▸ WORK TO DO
Copy out the records again, swapping each "Instruction" for "Goal" and keeping everything else the same.

▸ INPUT
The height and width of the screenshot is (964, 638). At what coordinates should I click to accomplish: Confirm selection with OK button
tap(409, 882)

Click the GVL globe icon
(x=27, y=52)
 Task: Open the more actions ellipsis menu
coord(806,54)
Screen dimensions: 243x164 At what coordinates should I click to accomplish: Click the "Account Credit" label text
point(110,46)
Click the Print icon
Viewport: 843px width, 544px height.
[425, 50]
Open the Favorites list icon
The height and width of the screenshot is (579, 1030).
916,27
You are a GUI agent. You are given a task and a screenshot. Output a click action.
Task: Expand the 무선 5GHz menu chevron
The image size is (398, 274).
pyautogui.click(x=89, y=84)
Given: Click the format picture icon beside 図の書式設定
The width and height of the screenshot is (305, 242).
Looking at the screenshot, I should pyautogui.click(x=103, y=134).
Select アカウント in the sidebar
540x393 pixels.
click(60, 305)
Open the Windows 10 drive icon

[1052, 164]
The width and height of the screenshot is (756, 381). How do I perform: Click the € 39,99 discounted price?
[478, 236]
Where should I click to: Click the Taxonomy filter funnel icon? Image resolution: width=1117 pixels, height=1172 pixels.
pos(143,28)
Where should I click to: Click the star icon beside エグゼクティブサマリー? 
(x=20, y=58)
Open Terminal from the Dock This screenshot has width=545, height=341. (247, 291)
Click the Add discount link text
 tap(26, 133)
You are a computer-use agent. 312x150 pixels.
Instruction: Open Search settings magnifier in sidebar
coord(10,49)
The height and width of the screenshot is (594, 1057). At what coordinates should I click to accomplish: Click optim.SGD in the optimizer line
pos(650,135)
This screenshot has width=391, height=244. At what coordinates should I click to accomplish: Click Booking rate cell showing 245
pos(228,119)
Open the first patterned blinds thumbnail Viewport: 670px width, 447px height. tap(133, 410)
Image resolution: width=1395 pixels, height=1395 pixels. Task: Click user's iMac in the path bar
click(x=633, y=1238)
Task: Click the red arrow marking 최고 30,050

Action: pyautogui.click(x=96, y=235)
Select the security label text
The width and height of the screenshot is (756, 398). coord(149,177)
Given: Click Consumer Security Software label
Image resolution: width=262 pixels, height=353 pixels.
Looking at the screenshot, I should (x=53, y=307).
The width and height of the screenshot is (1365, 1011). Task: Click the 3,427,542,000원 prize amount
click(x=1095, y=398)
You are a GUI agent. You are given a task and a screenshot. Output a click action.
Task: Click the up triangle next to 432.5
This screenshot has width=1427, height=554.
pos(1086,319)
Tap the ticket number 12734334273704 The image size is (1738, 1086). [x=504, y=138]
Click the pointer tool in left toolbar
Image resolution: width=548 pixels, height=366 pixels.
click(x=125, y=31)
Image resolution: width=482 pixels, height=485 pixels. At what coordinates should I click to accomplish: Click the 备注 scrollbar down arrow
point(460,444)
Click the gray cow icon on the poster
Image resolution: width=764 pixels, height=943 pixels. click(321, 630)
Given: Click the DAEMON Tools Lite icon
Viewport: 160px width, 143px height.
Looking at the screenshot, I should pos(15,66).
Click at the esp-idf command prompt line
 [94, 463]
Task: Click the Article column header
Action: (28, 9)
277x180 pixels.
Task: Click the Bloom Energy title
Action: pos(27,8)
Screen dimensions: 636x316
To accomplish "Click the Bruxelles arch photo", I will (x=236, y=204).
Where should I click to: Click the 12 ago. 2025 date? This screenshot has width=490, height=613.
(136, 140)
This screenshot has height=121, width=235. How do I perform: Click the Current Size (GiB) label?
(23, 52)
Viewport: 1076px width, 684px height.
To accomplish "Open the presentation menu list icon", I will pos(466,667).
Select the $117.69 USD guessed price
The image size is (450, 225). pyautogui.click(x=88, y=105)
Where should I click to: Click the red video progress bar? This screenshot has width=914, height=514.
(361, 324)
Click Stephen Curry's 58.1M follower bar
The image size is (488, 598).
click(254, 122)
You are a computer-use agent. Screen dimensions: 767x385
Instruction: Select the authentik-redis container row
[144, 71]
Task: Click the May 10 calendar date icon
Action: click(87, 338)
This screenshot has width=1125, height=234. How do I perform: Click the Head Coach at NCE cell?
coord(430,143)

▸ SOLUTION
The height and width of the screenshot is (964, 638). At what coordinates should I click to accomplish: Confirm selection with OK button
tap(409, 882)

Click the GVL globe icon
(x=27, y=52)
 Task: Open the more actions ellipsis menu
coord(806,54)
Screen dimensions: 243x164 At what coordinates should I click to accomplish: Click the "Account Credit" label text
point(110,46)
Click the Print icon
Viewport: 843px width, 544px height.
[425, 50]
Open the Favorites list icon
The height and width of the screenshot is (579, 1030).
916,27
You are a GUI agent. You are given a task and a screenshot. Output a click action.
Task: Expand the 무선 5GHz menu chevron
The image size is (398, 274).
pyautogui.click(x=89, y=84)
Given: Click the format picture icon beside 図の書式設定
The width and height of the screenshot is (305, 242).
Looking at the screenshot, I should pyautogui.click(x=103, y=134).
Select アカウント in the sidebar
540x393 pixels.
click(60, 305)
Open the Windows 10 drive icon

[1052, 164]
The width and height of the screenshot is (756, 381). How do I perform: Click the € 39,99 discounted price?
[478, 236]
Where should I click to: Click the Taxonomy filter funnel icon? Image resolution: width=1117 pixels, height=1172 pixels.
pos(143,28)
Where should I click to: Click the star icon beside エグゼクティブサマリー? 
(x=20, y=58)
Open Terminal from the Dock This screenshot has width=545, height=341. (247, 291)
Click the Add discount link text
 tap(26, 133)
You are a computer-use agent. 312x150 pixels.
Goal: Open Search settings magnifier in sidebar
coord(10,49)
The height and width of the screenshot is (594, 1057). At what coordinates should I click to accomplish: Click optim.SGD in the optimizer line
pos(650,135)
This screenshot has width=391, height=244. At what coordinates should I click to accomplish: Click Booking rate cell showing 245
pos(228,119)
Open the first patterned blinds thumbnail Viewport: 670px width, 447px height. tap(133, 410)
Image resolution: width=1395 pixels, height=1395 pixels. Task: Click user's iMac in the path bar
click(x=633, y=1238)
Task: Click the red arrow marking 최고 30,050

Action: pyautogui.click(x=96, y=235)
Select the security label text
The width and height of the screenshot is (756, 398). coord(149,177)
Given: Click Consumer Security Software label
Image resolution: width=262 pixels, height=353 pixels.
Looking at the screenshot, I should (x=53, y=307).
The width and height of the screenshot is (1365, 1011). Task: Click the 3,427,542,000원 prize amount
click(x=1095, y=398)
You are a GUI agent. You are given a task and a screenshot. Output a click action.
Task: Click the up triangle next to 432.5
This screenshot has width=1427, height=554.
pos(1086,319)
Tap the ticket number 12734334273704 The image size is (1738, 1086). [x=504, y=138]
Click the pointer tool in left toolbar
Image resolution: width=548 pixels, height=366 pixels.
click(x=125, y=31)
Image resolution: width=482 pixels, height=485 pixels. At what coordinates should I click to accomplish: Click the 备注 scrollbar down arrow
point(460,444)
Click the gray cow icon on the poster
Image resolution: width=764 pixels, height=943 pixels. click(321, 630)
Given: Click the DAEMON Tools Lite icon
Viewport: 160px width, 143px height.
Looking at the screenshot, I should pos(15,66).
Click at the esp-idf command prompt line
 [94, 463]
Task: Click the Article column header
Action: (28, 9)
277x180 pixels.
Task: Click the Bloom Energy title
Action: pos(27,8)
Screen dimensions: 636x316
To accomplish "Click the Bruxelles arch photo", I will (x=236, y=204).
Where should I click to: Click the 12 ago. 2025 date? This screenshot has width=490, height=613.
(136, 140)
This screenshot has height=121, width=235. How do I perform: Click the Current Size (GiB) label?
(23, 52)
Viewport: 1076px width, 684px height.
To accomplish "Open the presentation menu list icon", I will pos(466,667).
Select the $117.69 USD guessed price
The image size is (450, 225). pyautogui.click(x=88, y=105)
Where should I click to: Click the red video progress bar? This screenshot has width=914, height=514.
(361, 324)
Click Stephen Curry's 58.1M follower bar
The image size is (488, 598).
click(254, 122)
You are a computer-use agent. Screen dimensions: 767x385
Goal: Select the authentik-redis container row
[144, 71]
Task: Click the May 10 calendar date icon
Action: click(87, 338)
This screenshot has width=1125, height=234. How do I perform: Click the Head Coach at NCE cell?
coord(430,143)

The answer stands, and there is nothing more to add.